[The task]:
Below are entries to reproduce exactly, apart from their pictures.

[Exercise material]:
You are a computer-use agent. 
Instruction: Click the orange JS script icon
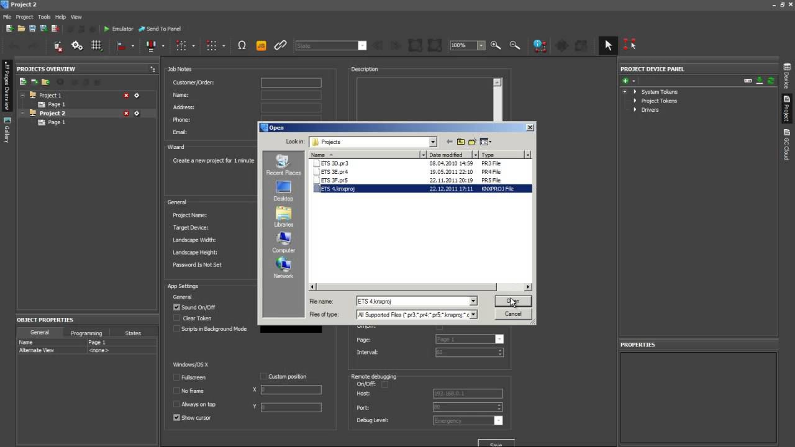coord(261,45)
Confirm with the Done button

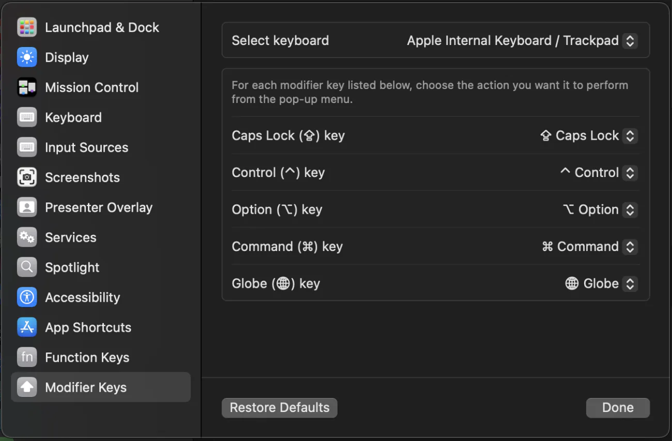click(618, 408)
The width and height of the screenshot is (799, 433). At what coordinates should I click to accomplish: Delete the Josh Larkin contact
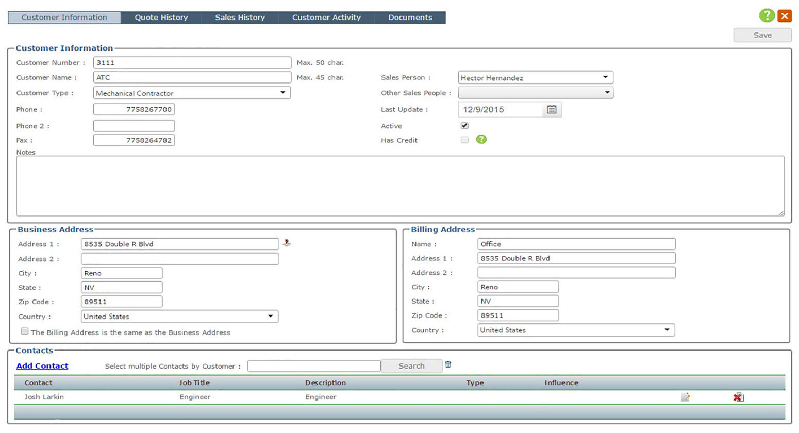(738, 397)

[Answer for the task]:
You are a computer-use agent. 
Instruction: Click the orange JS script icon
coord(261,45)
Confirm with the Done button

click(618, 408)
The width and height of the screenshot is (799, 433). At what coordinates should I click to accomplish: Delete the Josh Larkin contact
(738, 397)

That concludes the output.